Front Plant Sci. 2024 Sep 20;15:1420837. doi: 10.3389/fpls.2024.1420837. eCollection 2024.
Cultivated cotton plants are the world's largest source of natural fibre, where yield and quality are key traits for this renewable and biodegradable commodity. The cotton genome contains ~80K protein-coding genes, making precision breeding of complex traits a challenge. This study tested approaches to improving the genomic prediction (GP) accuracy of valuable cotton fibre traits to help accelerate precision breeding. With a biology-informed basis, a novel approach was tested for improving GP for key cotton fibre traits with transcriptomics of key time points during fibre development, namely, fibre cells undergoing primary, transition, and secondary wall development. Three test approaches included weighting of SNPs in DE genes overall, in target DE gene lists informed by gene annotation, and in a novel approach of gene co-expression network (GCN) clusters created with partial correlation and information theory (PCIT) as the prior information in GP models. The GCN clusters were nucleated with known genes for fibre biomechanics, i.e., fasciclin-like arabinogalactan proteins, and cluster size effects were evaluated. The most promising improvements in GP accuracy were achieved by using GCN clusters for cotton fibre elongation by 4.6%, and strength by 4.7%, where cluster sizes of two and three neighbours proved most effective. Furthermore, the improvements in GP were due to only a small number of SNPs, in the order of 30 per trait using the GCN cluster approach. Non-trait-specific biological time points, and genes, were found to have neutral effects, or even reduced GP accuracy for certain traits. As the GCN clusters were generated based on known genes for fibre biomechanics, additional candidate genes were identified for fibre elongation and strength. These results demonstrate that GCN clusters make a specific and unique contribution in improving the GP of cotton fibre traits. The findings also indicate that there is room for incorporating biology-based GCNs into GP models of genomic selection pipelines for cotton breeding to help improve precision breeding of target traits. The PCIT-GCN cluster approach may also hold potential application in other crops and trees for enhancing breeding of complex traits.

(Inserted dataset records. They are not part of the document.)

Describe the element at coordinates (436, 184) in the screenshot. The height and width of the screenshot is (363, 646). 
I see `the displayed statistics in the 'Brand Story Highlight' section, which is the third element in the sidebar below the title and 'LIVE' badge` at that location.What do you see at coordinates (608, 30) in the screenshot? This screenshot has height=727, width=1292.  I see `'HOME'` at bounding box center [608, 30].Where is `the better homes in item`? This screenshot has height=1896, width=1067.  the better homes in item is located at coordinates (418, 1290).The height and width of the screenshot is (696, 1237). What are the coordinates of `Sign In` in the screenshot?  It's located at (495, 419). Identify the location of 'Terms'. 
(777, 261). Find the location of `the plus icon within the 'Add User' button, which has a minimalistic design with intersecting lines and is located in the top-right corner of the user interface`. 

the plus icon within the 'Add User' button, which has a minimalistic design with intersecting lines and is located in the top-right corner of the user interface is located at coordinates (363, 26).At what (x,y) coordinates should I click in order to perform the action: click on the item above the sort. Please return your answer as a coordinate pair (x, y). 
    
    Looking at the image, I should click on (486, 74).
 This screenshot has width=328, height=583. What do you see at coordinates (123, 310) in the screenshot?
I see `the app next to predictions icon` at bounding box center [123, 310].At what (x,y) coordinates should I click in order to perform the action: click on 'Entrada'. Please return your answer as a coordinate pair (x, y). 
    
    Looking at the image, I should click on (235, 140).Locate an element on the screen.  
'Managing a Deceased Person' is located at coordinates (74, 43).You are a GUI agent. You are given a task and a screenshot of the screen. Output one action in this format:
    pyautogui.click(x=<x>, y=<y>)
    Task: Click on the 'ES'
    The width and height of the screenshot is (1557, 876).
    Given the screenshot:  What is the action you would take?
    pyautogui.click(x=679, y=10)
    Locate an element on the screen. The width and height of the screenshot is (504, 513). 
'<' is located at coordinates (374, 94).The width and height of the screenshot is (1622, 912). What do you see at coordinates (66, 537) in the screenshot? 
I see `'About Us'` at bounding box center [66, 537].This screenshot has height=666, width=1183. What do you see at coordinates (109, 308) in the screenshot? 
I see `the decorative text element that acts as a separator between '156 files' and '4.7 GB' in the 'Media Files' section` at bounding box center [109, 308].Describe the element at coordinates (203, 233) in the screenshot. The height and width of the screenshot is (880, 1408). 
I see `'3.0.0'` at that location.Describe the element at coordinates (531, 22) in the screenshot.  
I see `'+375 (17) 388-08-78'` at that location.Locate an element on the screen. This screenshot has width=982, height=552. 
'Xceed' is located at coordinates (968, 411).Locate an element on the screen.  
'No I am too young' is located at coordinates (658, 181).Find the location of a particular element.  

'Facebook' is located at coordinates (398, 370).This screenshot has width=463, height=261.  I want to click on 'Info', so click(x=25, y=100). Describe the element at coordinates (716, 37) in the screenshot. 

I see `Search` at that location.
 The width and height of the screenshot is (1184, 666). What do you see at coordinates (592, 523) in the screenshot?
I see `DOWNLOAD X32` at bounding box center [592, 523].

栽培棉株是世界上最大的天然纤维来源,产量和品质是这种可再生且可生物降解商品的关键特性。棉花基因组包含约8万个蛋白质编码基因,这使得复杂性状的精准育种成为一项挑战。本研究测试了提高棉花重要纤维性状基因组预测(GP)准确性的方法,以助力加速精准育种。基于生物学知识,测试了一种新方法,通过纤维发育关键时间点的转录组学来提高棉花关键纤维性状的GP,这些关键时间点即处于初生、过渡和次生壁发育阶段的纤维细胞。三种测试方法包括:对差异表达(DE)基因中的单核苷酸多态性(SNP)进行整体加权、在基于基因注释的目标DE基因列表中加权,以及在一种新方法中,将以偏相关和信息理论(PCIT)创建的基因共表达网络(GCN)簇作为GP模型中的先验信息进行加权。GCN簇以已知的纤维生物力学基因(即类成束蛋白阿拉伯半乳聚糖蛋白)为核心,并评估了簇大小的影响。通过使用GCN簇,棉花纤维伸长的GP准确性提高了4.6%,强度提高了4.7%,其中两个和三个相邻基因的簇大小被证明最有效。此外,GP的提高仅归因于少量SNP,使用GCN簇方法时每个性状约为30个。发现非性状特异性的生物学时间点和基因具有中性影响,甚至会降低某些性状的GP准确性。由于GCN簇是基于已知的纤维生物力学基因生成的,因此鉴定出了用于纤维伸长和强度的额外候选基因。这些结果表明,GCN簇在提高棉花纤维性状的GP方面做出了特定且独特的贡献。研究结果还表明,将基于生物学的GCN纳入棉花育种基因组选择流程的GP模型中还有空间,以帮助提高目标性状的精准育种。PCIT - GCN簇方法在其他作物和树木的复杂性状育种增强方面也可能具有潜在应用。